▸ TEXTE À LIRE
Refus de concours de la force publique pour l’exécution d’une décision d’expulsion et protection renforcée des personnes mal-logées
par Nicolas Hervieu
La Cour européenne des droits de l’homme a rendu une intéressante décision déclarant irrecevable une requête dirigée contre la France. L’affaire en question fait écho au conflit récurrent entre droit au logement et droit de propriété, en particulier avec des exemples récents en France s’agissant des occupations d’immeubles vides depuis des années. De façon remarquable, la décision en question admet que le refus de concours de la force publique afin d’expulser des occupants sans titre d’un immeuble (ou “squatteurs“) ne heurte pas nécessairement le droit à l’exécution d’une décision de justice (Art. 6) et le droit au respect des biens (Art. 1er du Protocole n° 1) dès lors, notamment, que « les occupants se trouvaient en situation de précarité et fragilité, et apparaissaient mériter, à ce titre, une protection renforcée ».

▸ CONSIGNES
[A] Relevez tous les droits nommés dans le texte sur la décision de la Cour européenne.
[B] Répondez à ces questions sur le texte sur la décision de la Cour européenne :
(i) Contre quel pays la requête était-elle dirigée ?
(ii) Comment la Cour a-t-elle déclaré cette requête ?
(iii) Quel autre nom le texte donne-t-il aux occupants sans titre d'un immeuble ?
[C] Reprenez le texte sur la décision de la Cour européenne juste après sa dernière phrase.
Les données sont un document à part, sans lien avec le texte.

▸ EXTRAIT DE DONNÉES

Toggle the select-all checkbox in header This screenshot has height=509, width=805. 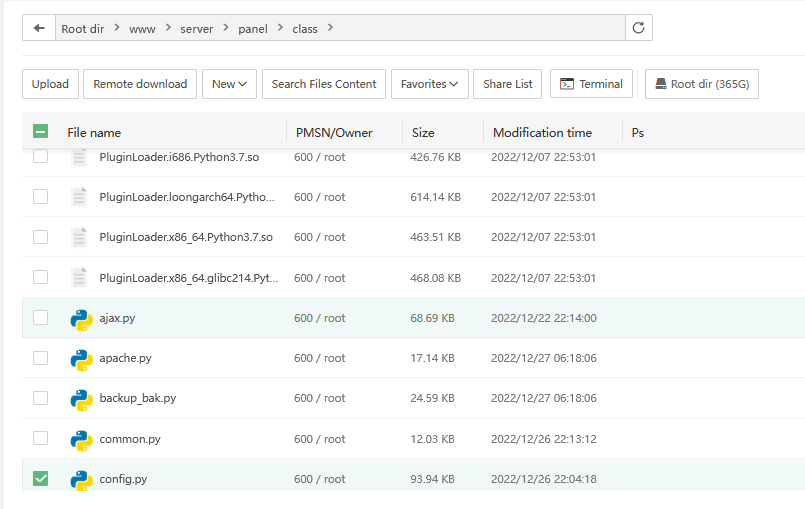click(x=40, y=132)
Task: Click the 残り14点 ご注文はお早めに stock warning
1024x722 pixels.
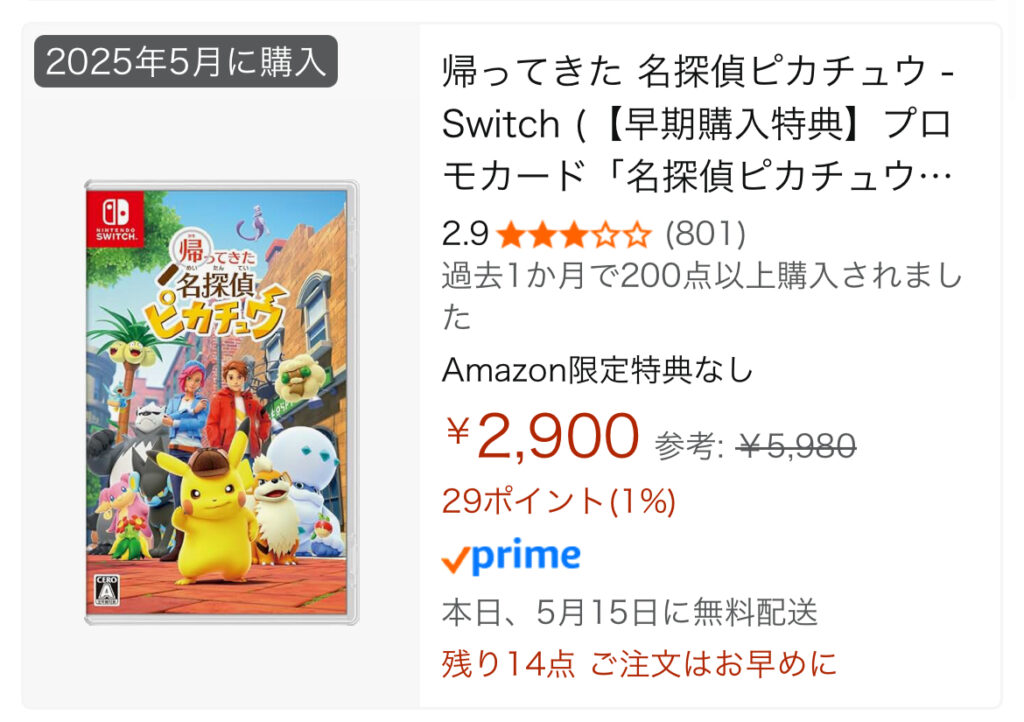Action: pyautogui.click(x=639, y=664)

▸ RÉPONSES AUX CONSIGNES
[A]
- le droit au logement
- le droit de propriété
- le droit à l'exécution d'une décision de justice (Art. 6)
- le droit au respect des biens (Art. 1er du Protocole n° 1)

[B]
(i) La France.
(ii) Irrecevable.
(iii) Des « squatteurs ».

[C]
A partir de 1999, « seize familles comprenant soixante-deux personnes, dont trente-neuf enfants en bas âge » ont occupé, sans titre, un immeuble du onzième arrondissement de Paris laissé vide. En référé, la société propriétaire de ce bien à l’époque obtint du président du tribunal de grande instance de Paris une ordonnance d’expulsion. Mais le préfet de police refusa à plusieurs reprises d’accorder le concours de la force publique afin d’assurer cette expulsion. Le juge des référés, cette fois, du tribunal administratif de Paris rejeta les recours contre ces refus préfectoraux en soulignant l’existence d’« un motif d’ordre public qui résulterait de l’expulsion des soixante-deux occupants sans solution de relogement ». Néanmoins, les juridictions administratives saisies dans le cadre d’une autre procédure ont reconnu la responsabilité de l’Etat concernant l’inexécution de la décision judiciaire d’expulsion et, à ce titre, ont accordé une indemnisation financière à la société propriétaire de l’immeuble (pour un exemple d’indemnisation pour ce motif, v. CE, 27 janvier 2010, OPAC Habitat Marseille Provence, n° 320642 - ADL du 1er février 2010 et catégorie “droit au logement” ). Cet immeuble fut finalement évacué après un incendie en 2007 et une procédure d’expropriation au profit de la « société immobilière d’économie mixte de la ville de Paris » a été ensuite initiée.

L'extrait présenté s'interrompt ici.